Amorphous thermoplastic polymers are important engineering materials; however, their nonlinear, strongly temperature- and rate-dependent elastic-visco-plastic behavior has, until now, not been very well understood. The behavior has previously been modeled with mixed success by existing constitutive theories. As a result, there is currently no generally agreed upon theory to model the large-deformation, thermo-mechanically coupled, elasto-visco-plastic response of amorphous polymeric materials spanning their glass transition temperatures.

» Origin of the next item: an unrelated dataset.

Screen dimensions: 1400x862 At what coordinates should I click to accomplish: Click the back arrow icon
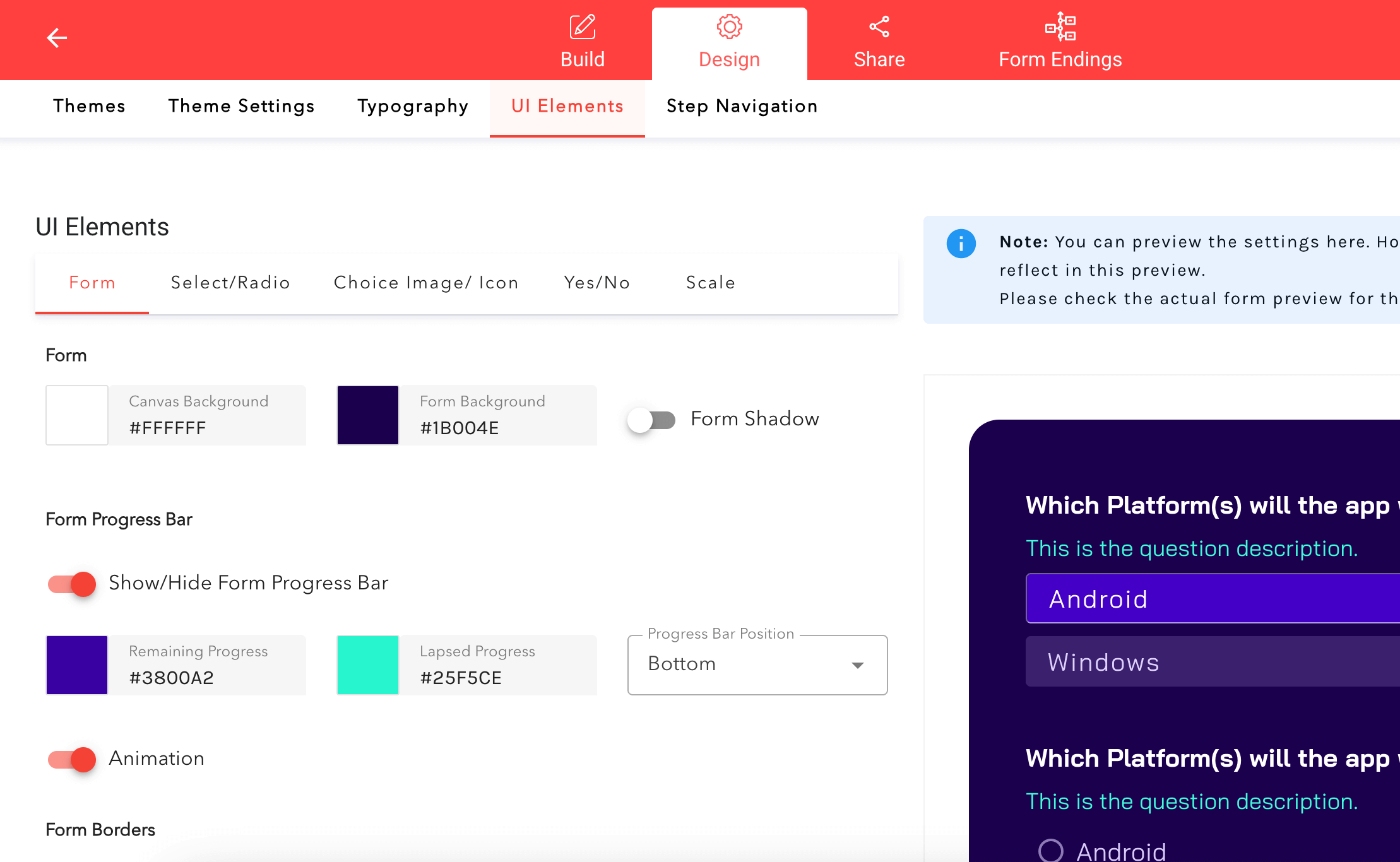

What is needed is a unified constitutive framework that is capable of capturing the transition from a visco-elastic-plastic solidlike response below the glass transition temperature, to a rubbery-viscoelastic response above the glass transition temperature, to a fluid-like response at yet higher temperatures. We have developed a continuum-mechanical constitutive theory aimed to fill this need. The theory has been specialized to represent the salient features of the mechanical response of poly(methyl methacrylate) in a temperature range spanning room temperature to 60C above the glass transition temperature #g 110C of the material, in a strain-rate range of 10-4/s to 10-1/s, and under compressive stress states in which this material does not exhibit crazing. We have implemented our theory in the finite element program ABAQUS/Explicit. The numerical simulation capability of the theory is demonstrated with simulations of the micron-scale hot-embossing process for manufacture of microfluidic devices.